The Role of Data

Our knowledge has proven to be less important than we hoped.
An ocean of data
Oceans of data are needed for machine learning.
The examples from the last section highlight a critical point about automation that is worth repeating: it requires boatloads of data. A company like Google can successfully use ML because they have access to massive datasets about what their users are looking for when they use their search engine. If you don't have data, you can't work with AI.
Data is behind the success of many other large companies. Here are just a few examples:
  • Netflix uses a massive trove of user data and ML to determine what movies and TV shows to recommend to its users.
  • Amazon utilizes its large datasets about buying behavior to figure out how to entice people to add more items to their shopping carts.
  • Facebook and Instagram deliver highly targeted ads based on each user's individual "liking" behavior.
However, there are some surprising truths about how data is used in the AI world that are worth considering.
For one, it's no longer a matter of having clean data. OpenAI's GPT systems, although still flawed, have brought high-level AI tech to the masses by simply ingesting everything on the internet. The generational differences between GPT-2 and GPT-3, for example, were purely based on how much data was fed into each - the more data, the better the results, apparently.

The Bitter Lesson

There's a famous essay called The Bitter Lesson by Richard Sutton which lays this out.

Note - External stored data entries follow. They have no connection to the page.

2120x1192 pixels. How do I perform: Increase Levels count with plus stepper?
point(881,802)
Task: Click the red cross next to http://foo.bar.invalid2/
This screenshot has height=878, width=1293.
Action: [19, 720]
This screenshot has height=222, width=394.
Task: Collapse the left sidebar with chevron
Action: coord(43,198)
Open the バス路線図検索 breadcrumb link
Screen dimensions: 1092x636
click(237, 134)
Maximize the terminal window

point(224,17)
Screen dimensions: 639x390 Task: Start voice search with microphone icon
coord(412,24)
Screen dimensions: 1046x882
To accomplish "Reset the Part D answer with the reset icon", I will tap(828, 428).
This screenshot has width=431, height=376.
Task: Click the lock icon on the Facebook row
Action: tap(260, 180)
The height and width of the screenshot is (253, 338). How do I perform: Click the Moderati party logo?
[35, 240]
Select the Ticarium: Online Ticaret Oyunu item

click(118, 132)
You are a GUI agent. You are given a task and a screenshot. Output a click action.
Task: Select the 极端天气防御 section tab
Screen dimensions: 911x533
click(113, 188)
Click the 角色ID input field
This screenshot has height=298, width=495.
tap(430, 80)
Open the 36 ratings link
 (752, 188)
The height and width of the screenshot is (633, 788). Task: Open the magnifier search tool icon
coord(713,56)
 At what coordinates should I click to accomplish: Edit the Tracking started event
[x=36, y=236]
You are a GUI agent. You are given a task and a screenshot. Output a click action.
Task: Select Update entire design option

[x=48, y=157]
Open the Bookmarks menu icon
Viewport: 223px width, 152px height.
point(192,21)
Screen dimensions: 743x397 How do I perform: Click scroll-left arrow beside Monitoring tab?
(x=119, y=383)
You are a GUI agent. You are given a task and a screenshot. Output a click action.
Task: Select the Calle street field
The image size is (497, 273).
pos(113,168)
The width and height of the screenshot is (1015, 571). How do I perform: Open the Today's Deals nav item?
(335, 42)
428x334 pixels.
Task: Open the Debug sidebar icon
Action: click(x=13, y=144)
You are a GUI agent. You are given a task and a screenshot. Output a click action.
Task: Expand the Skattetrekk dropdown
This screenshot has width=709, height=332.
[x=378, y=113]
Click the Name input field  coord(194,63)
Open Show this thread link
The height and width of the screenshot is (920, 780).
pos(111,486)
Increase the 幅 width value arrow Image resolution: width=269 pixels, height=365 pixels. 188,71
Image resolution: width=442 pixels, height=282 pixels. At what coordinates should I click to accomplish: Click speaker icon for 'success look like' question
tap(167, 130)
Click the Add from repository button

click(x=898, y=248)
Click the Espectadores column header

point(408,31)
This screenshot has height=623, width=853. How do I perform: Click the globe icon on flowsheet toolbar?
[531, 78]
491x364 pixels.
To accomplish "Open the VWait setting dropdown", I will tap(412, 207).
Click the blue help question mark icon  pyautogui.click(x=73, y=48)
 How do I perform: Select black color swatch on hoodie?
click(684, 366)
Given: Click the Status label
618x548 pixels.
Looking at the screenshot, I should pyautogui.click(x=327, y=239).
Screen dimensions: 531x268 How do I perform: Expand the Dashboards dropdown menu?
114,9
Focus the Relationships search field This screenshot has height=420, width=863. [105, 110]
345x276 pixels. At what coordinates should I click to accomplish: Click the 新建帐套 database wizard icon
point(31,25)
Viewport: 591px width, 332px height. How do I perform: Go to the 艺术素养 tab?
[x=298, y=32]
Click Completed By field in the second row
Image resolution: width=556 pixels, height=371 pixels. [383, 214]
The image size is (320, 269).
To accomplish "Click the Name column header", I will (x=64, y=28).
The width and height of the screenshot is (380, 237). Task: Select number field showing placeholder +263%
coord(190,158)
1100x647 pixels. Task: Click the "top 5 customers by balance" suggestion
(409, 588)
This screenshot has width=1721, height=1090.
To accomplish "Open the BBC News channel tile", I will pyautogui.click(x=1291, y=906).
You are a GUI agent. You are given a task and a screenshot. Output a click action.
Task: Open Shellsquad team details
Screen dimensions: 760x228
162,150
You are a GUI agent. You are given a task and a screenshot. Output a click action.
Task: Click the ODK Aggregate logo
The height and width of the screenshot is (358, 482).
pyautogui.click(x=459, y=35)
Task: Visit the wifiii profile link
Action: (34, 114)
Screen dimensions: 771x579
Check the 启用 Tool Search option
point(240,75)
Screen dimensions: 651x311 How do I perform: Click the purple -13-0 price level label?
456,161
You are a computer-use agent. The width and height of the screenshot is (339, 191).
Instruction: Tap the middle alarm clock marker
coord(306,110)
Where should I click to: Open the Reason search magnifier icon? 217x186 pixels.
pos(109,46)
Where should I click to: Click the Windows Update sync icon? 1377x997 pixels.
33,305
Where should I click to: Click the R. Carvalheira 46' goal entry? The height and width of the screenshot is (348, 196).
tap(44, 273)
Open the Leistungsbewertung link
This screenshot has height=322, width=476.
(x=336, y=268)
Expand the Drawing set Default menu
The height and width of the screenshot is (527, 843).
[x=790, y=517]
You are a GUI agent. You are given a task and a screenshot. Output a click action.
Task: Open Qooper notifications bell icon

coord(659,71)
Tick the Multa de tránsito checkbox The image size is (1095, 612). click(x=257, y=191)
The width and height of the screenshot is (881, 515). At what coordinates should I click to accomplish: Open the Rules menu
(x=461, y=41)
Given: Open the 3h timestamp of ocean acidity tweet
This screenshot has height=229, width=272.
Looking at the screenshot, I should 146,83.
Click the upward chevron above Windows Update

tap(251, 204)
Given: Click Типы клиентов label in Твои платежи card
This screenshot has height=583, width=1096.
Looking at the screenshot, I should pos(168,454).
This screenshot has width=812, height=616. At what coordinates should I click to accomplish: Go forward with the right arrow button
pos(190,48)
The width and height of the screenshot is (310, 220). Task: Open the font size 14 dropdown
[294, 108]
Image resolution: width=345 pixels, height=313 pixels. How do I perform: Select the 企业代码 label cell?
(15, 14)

It's controversial in the AI world, but the jist of what he wrote is this: every time we just scale up our computing power and data, we get better results than when we try to incorporate our own knowledge into these systems. It's a "bitter lesson" because we take it as a hit to our ego when a computer just gobbles up a bunch of noisy data and outperforms AI that humans have painstakingly tried to infuse with our collective knowledge.
That's been true with a wide variety of systems, from Deep Blue to ChatGPT. Just throw a bunch of processors and a massive amount of data at a problem, and boom, you get an AI system that outperforms anything we build by hand.

Proprietary Datasets

Why am I telling you all of this? Because there's a race on now in the world of AI, to find and leverage specialized datasets. People in the field originally thought that data would be the prime driver of monopolization in AI, but that might not be the case—if all you need is a ton of data, then just hoover up the entire internet! Nobody can own that, and it commodifies anything that leans on that dataset.
In some sense, it will create a situation where everyone is using pretty much the same dataset, with maybe a few minor differences. That's good news for consumer-facing AI, because it means it's very unlikely anyone will own it all (hopefully).
That leaves only one type of data with value: highly specialized that can be used for fine-tuning. Anybody who wants to build a product that just depends on the entire internet's will, for reasons outlined above, run into problems. But a company (or an individual, in some cases) can generate a competitive edge for themselves by training their AI on proprietary datasets.
Once they have that data, they can train it through the fine-tuning process to do specific tasks at levels that often far exceed what a human is capable of. Even if it's only average compared to humans, the sheer volume of outputs that they can generate mean these algorithms are extremely valuable.
The companies I mentioned before will still have quite a competitive advantage, for example. Consider that Google still has access to their own search results, which is a massive proprietary dataset that is worth billions of dollars. Likewise for Netflix, Amazon, Facebook, and so on.
As you move deeper into the world of AI, ask yourself: what kind of data do I have access to that nobody else does? Much of the economic opportunity moving forward (at least in industries where this tech can play a role) will be in these datasets. You can either use it for your own purposes (such as pumping out specific types of content) or sell it to somebody else for their ML algorithms to gobble up.

Summary

  • Data is the core component of all AI systems.
  • It appears that sheer volume of data and computational power are enough to beat humans in many AI applications.
  • The best way to create an edge with AI is to train it on a large, proprietary dataset and then fine-tune it.